A witcher is, indeed, a category of person. They’re, like, alchemically-enhanced monster-hunting mutants, or something like that (I haven’t read the books).
One doesn’t possess one, but one can employ one, if one has any monsters that need hunting.
They need coins to exchange for goods and services, just like everyone else.
We are tossing them because that sounds jauntier than just giving them.
hope this helps
I laughed so fucking hard at this entire post, it’s perfect.
The Witcher is entirely unhinged and I fucking loved it.

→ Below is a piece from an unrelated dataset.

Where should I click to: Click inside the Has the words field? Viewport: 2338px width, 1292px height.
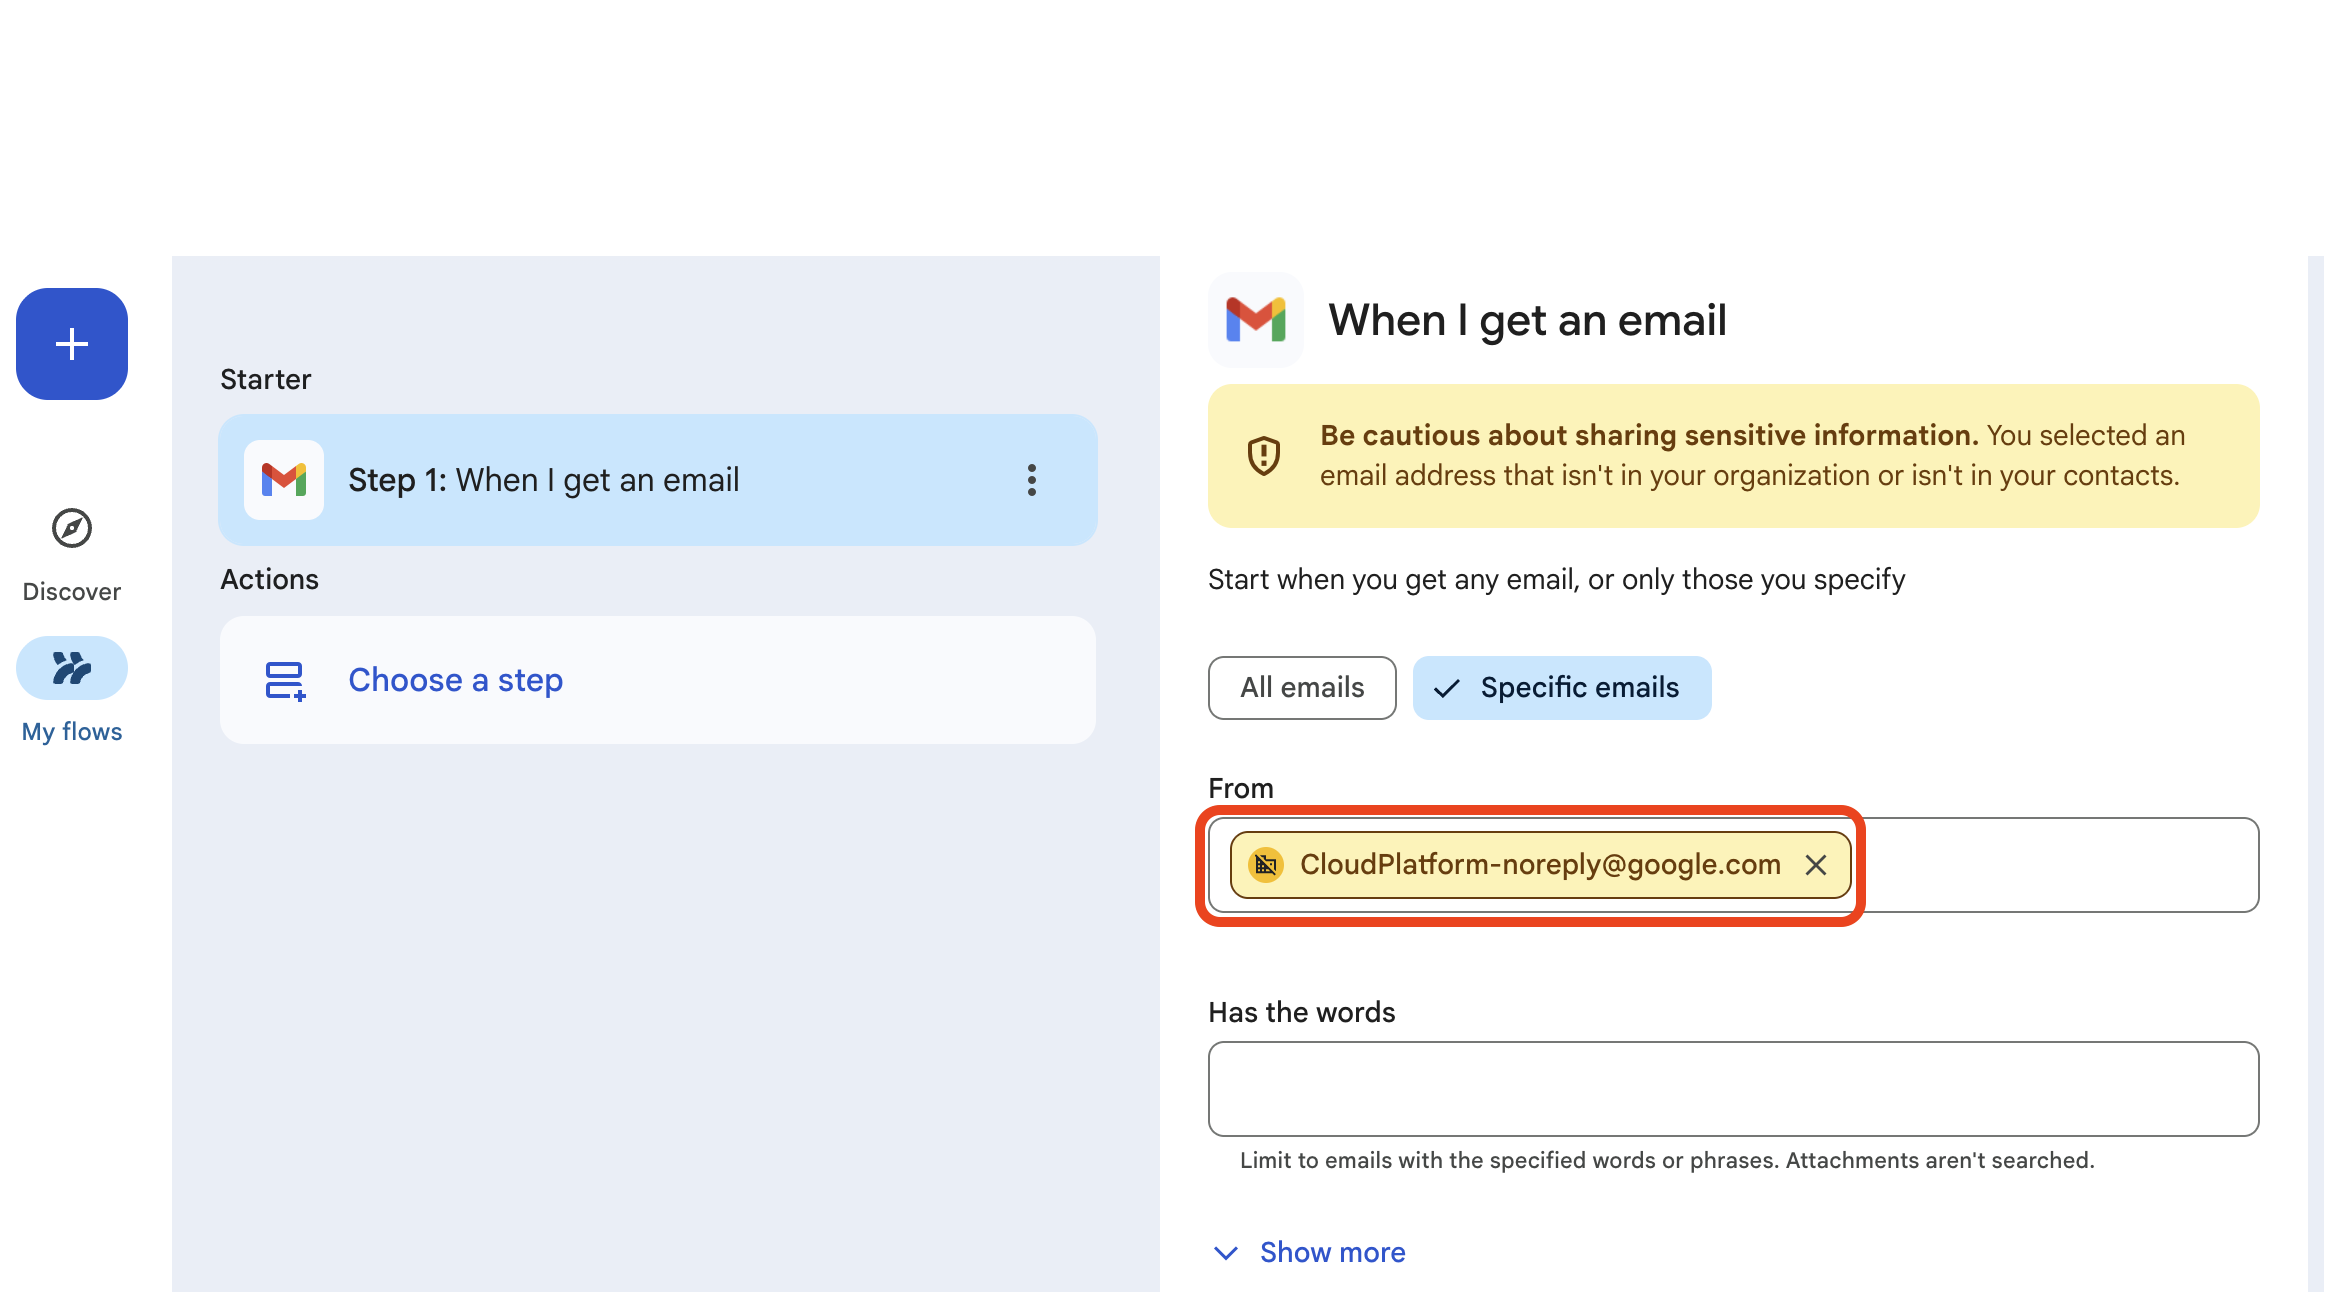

Also if the feral women and beefy men haven’t convinced you, try the adorable bisexual bard:
I loved this show about 4000% more than I was expecting to. The moment at the end of episode one where I realized What Was Going On was great. It very, very much expects viewers to pay attention, and it’s not going to straight up answer your questions. It would much rather you figure it out.
While the above posts are all incredibly correct, the thing that got ME into the show was that it’s the story of a man who refused to make a choice, and he’s been paying for his wilfull inaction ever since. And I love it.
Also, he is the least interesting person and he KNOWS it. That helps a great deal.
can confirm that The Witcher is excellent
I’ll just remain to be that salty game fan and say: it was okaaaaay and I have no intention of rewatching it at all.
The games do the stories far more justice, which is ironic since they’re not based on the books at all.
Problem is I wanted it to be good, considering how dark and good the games are.